## Polecenie
Wyodrębnij z poniższych wpisów wszystko od wiersza zawierającego "You are a computer-use agent. Image" aż do wiersza zawierającego "Instruction: Click the Graph Maker title", z oboma tymi wierszami włącznie. Przepisz te wiersze bez żadnych zmian.

## Wiersze danych
- - - - - - -
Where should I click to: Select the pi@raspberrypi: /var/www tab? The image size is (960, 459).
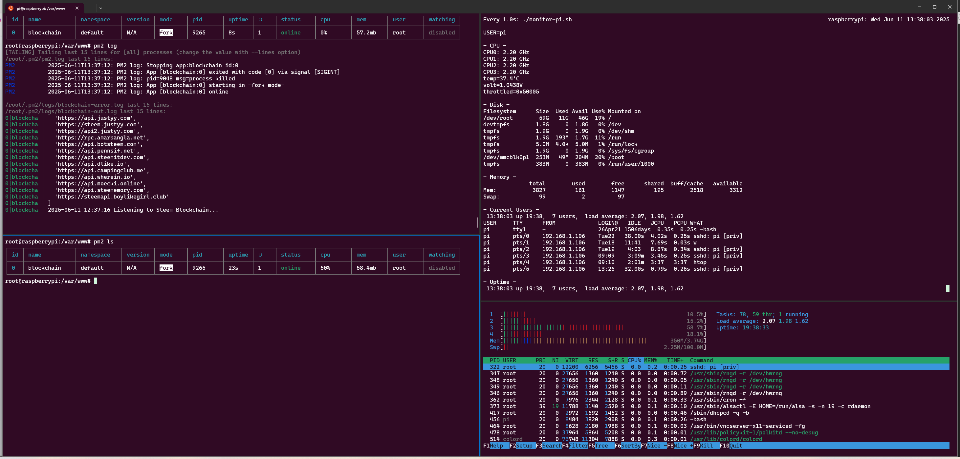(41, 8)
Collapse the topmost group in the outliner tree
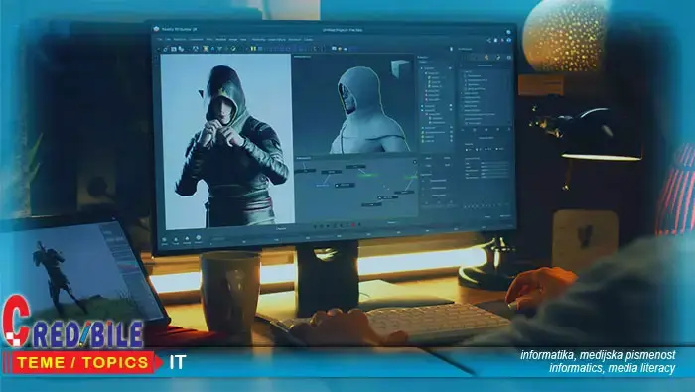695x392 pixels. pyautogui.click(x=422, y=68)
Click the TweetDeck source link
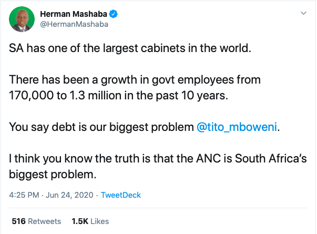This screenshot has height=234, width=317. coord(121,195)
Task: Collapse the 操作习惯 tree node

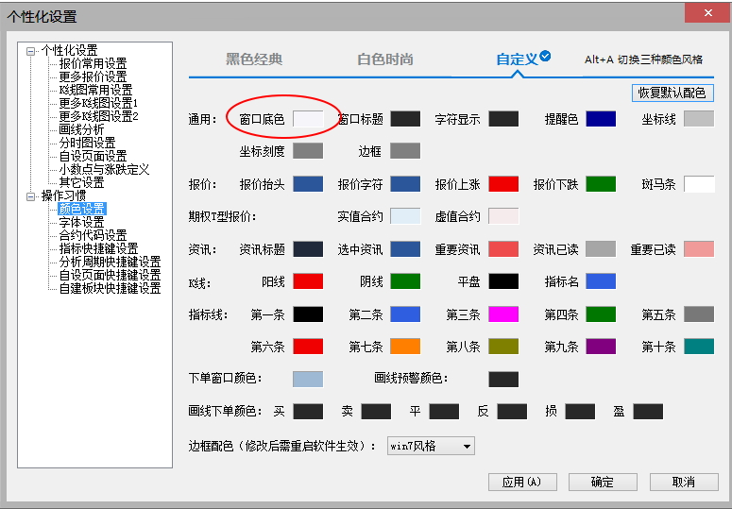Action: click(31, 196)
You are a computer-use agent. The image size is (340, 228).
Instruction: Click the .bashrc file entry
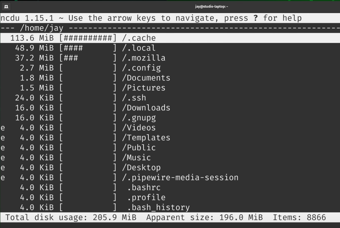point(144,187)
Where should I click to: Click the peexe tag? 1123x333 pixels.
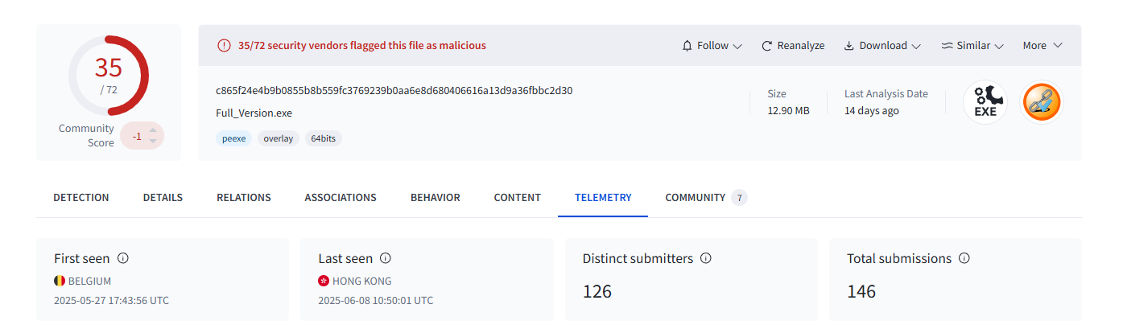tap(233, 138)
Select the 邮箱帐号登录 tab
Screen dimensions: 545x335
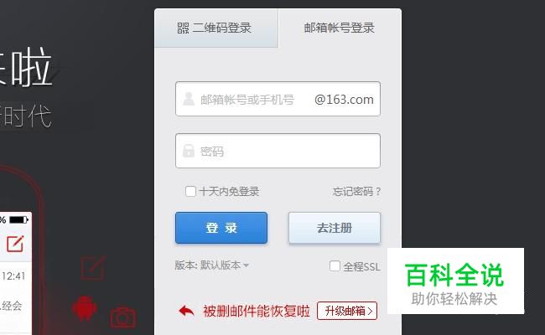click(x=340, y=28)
- - - - - - -
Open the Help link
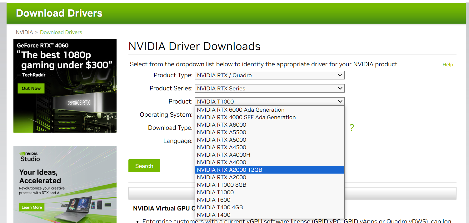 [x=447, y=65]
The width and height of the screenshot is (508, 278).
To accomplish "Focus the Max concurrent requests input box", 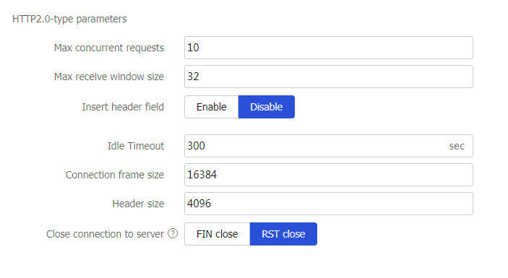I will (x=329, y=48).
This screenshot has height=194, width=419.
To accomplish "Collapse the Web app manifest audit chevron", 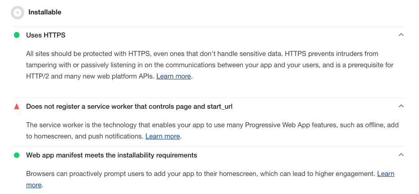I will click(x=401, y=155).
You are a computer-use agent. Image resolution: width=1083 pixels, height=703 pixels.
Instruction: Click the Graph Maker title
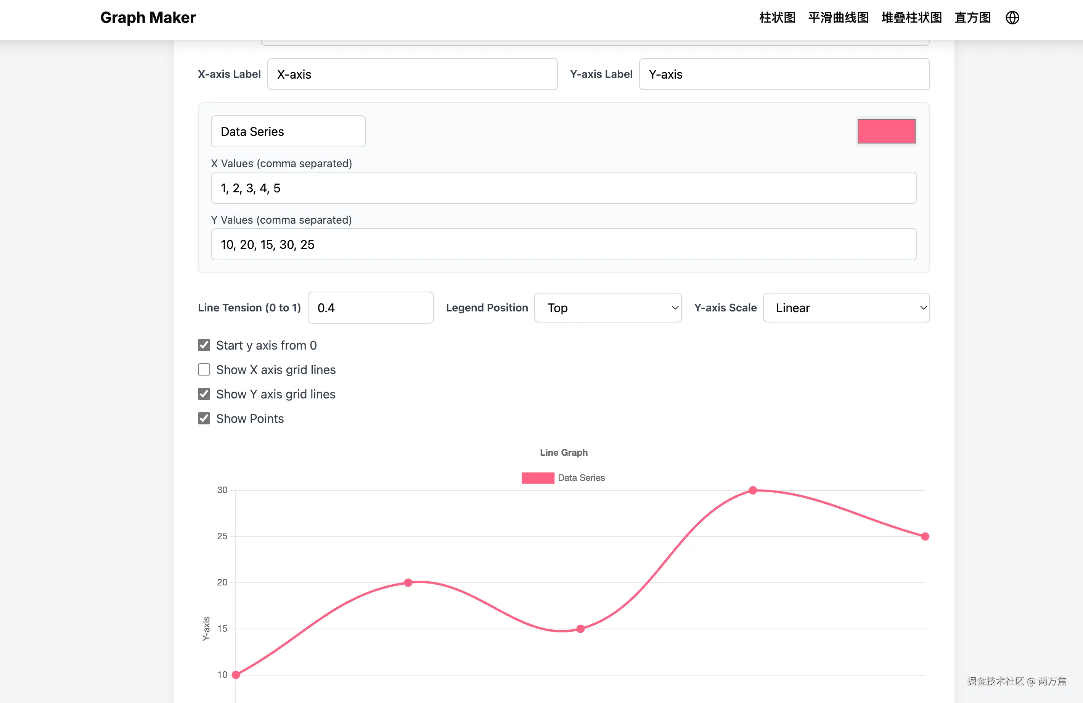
- - - - - - -
## Rozwiązanie zadania
You are a computer-use agent. Image resolution: width=1083 pixels, height=703 pixels.
Instruction: Click the Graph Maker title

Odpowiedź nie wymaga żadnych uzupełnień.